*EXERCISE GOAL*.
Read the data below line by line and copy each one with "Given" in it.

*DATA EXTRACTS*.
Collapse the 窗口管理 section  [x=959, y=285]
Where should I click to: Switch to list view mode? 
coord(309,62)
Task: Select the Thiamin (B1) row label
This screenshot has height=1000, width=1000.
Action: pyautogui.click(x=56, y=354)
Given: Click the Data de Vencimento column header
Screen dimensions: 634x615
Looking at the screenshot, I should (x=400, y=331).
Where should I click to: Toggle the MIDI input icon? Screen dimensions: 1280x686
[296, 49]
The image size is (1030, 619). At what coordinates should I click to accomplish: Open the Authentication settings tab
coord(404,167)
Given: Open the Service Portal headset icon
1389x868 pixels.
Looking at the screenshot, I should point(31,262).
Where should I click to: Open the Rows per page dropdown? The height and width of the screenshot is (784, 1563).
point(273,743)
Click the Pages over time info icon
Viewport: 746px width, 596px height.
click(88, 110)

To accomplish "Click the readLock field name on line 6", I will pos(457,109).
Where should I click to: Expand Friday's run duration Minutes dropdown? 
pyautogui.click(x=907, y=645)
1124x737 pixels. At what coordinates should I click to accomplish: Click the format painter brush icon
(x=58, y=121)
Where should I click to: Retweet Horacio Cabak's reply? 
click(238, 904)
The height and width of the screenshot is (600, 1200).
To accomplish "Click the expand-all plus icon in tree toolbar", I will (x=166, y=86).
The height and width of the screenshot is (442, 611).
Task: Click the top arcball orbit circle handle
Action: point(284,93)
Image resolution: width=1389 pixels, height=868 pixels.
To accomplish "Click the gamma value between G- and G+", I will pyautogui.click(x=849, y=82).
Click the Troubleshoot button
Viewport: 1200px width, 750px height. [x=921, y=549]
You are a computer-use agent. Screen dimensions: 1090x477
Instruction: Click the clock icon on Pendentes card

*TASK RESPONSE*.
Given: Click the Data de Vencimento column header
Given: Open the Service Portal headset icon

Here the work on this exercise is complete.